■ **REQUIRED ACTIONS**
(A) Repeat word for word the part of the blockchain provenance text starting with "In supply chains, stretching" and going on through "piece of paper.".
(B) Carry on the blockchain provenance text from its last sentence.

■ **TEXT**
——
In supply chains, stretching across time and distance, all of these items suffer from counterfeiting and theft.
The problem can be addressed using blockchains in the following way: when the high-value item is created, a corresponding digital token is issued by a trusted entity, which acts to authenticate its point of origin. Then, every time the physical item changes hands, the digital token is moved in parallel, so that the real-world chain of custody is precisely mirrored by a chain of transactions on the blockchain.
If you like, the token is acting as a virtual “certificate of authenticity”, which is far harder to steal or forge than a piece of paper.
Upon receiving the digital token, the final recipient of the physical item, whether a bank, distributor, retailer or customer, can verify the chain of custody all the way back to the point of origin. Indeed, in the case of documentation such as bills of lading, we can do away with the physical item altogether.
While all of this makes sense, the astute reader will notice that a regular database, managed (say) by an item’s manufacturer, can accomplish the same task. This database would store a record of the current owner of each item, accepting signed transactions representing each change of ownership, and respond to incoming requests regarding the current state of play.
So why use a blockchain instead? The answer is that, for this type of application, there’s a benefit to distributed trust.
No matter where a centralized database is held, there will be people in that place who have the ability (and can be bribed) to corrupt its contents, marking forged or stolen items as legitimate. By contrast, if provenance is tracked on a blockchain belonging collectively to a supply chain’s participants, no individual entity or small group of entities can corrupt the chain of custody, and end users can have more confidence in the answers they receive.
As a bonus, different tokens (say for some goods and the corresponding bill of lading) can be safely and directly exchanged, with a two-way swap guaranteed at the lowest blockchain level.
What about the problem of confidentiality? The suitability of blockchains for supply chain provenance is a happy result of this application’s simple pattern of transactions. In contrast to financial marketplaces, most tokens move in a single direction, from origin to endpoint, without being repeatedly traded back-and-forth between the blockchain’s participants.
If competitors rarely transact with each other (e.g., toy manufacturer to toy manufacturer, or retailer to retailer), they cannot learn each others’ blockchain “addresses” and connect those to real-world identities.
Furthermore, the activity can be easily partitioned into multiple ledgers, each representing a different order or type of good.
Both of the previous use cases are based on tokenized assets, i.e. on-chain representations of an item of value transferred between participants.
However, there is a second group of blockchain use cases that is not related to assets. Instead, the blockchain acts as a mechanism for collectively recording and notarizing any type of data, the meaning of which can be financial or otherwise.
——
■ **RECORDED INFORMATION**
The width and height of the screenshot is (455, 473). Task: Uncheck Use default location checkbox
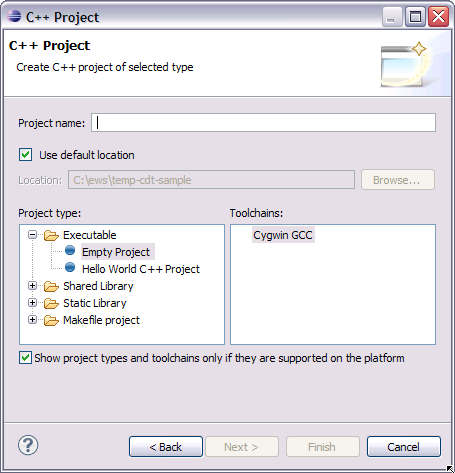[26, 155]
——
■ **EXPECTED RESPONSES**
(A)
In supply chains, stretching across time and distance, all of these items suffer from counterfeiting and theft.
The problem can be addressed using blockchains in the following way: when the high-value item is created, a corresponding digital token is issued by a trusted entity, which acts to authenticate its point of origin. Then, every time the physical item changes hands, the digital token is moved in parallel, so that the real-world chain of custody is precisely mirrored by a chain of transactions on the blockchain.
If you like, the token is acting as a virtual “certificate of authenticity”, which is far harder to steal or forge than a piece of paper.

(B)
One such example is an audit trail of critical communications between two or more organizations, say in the healthcare or legal sectors. No individual organization in the group can be trusted with maintaining this archive of records, because falsified or deleted information would significantly damage the others. Nonetheless, it is vital that all agree on the archive’s contents in order to prevent disputes.
To solve this problem, we need a shared database into which all of the records are written, with each record accompanied by a timestamp and proof of origin. The standard solution would be to create a trusted intermediary, whose role is to collect and store the records centrally.
But blockchains offer a different approach. They give the organizations a way to jointly manage this archive, while preventing individual participants (or small groups thereof) from corrupting it.
One of the most enlightening conversations I’ve had in the past two years was with Michael Mainelli of Z/Yen. For 20 years, his company has been building systems in which multiple entities collectively manage a shared digital audit trail, using timestamping, digital signatures and a round-robin consensus scheme.
As he explained the technical details of these systems, it became clear that they are permissioned blockchains in every respect. In other words, there is nothing new about using a blockchain for interorganizational recordkeeping – it’s just that the world has finally become aware of the possibility.
In terms of the actual data stored on the blockchain, there are three popular options:
Unencrypted data. This can be read by every participant in the blockchain, providing full collective transparency and immediate resolution in the case of a dispute.
Encrypted data. This can only be read by participants with the appropriate decryption key. In the event of a dispute, anyone can reveal this key to a trusted authority such as a court, and use the blockchain to prove that the original data was added by a certain party at a certain point in time.
Hashed data. A “hash” acts as a compact digital fingerprint, representing a commitment to a particular piece of data while keeping that data hidden. Given some data, any party can easily confirm if it matches a given hash, but inferring data from its hash is computationally impossible. Only the hash is placed on the blockchain, with the original data stored off-chain by interested parties, who can reveal it in case of a dispute.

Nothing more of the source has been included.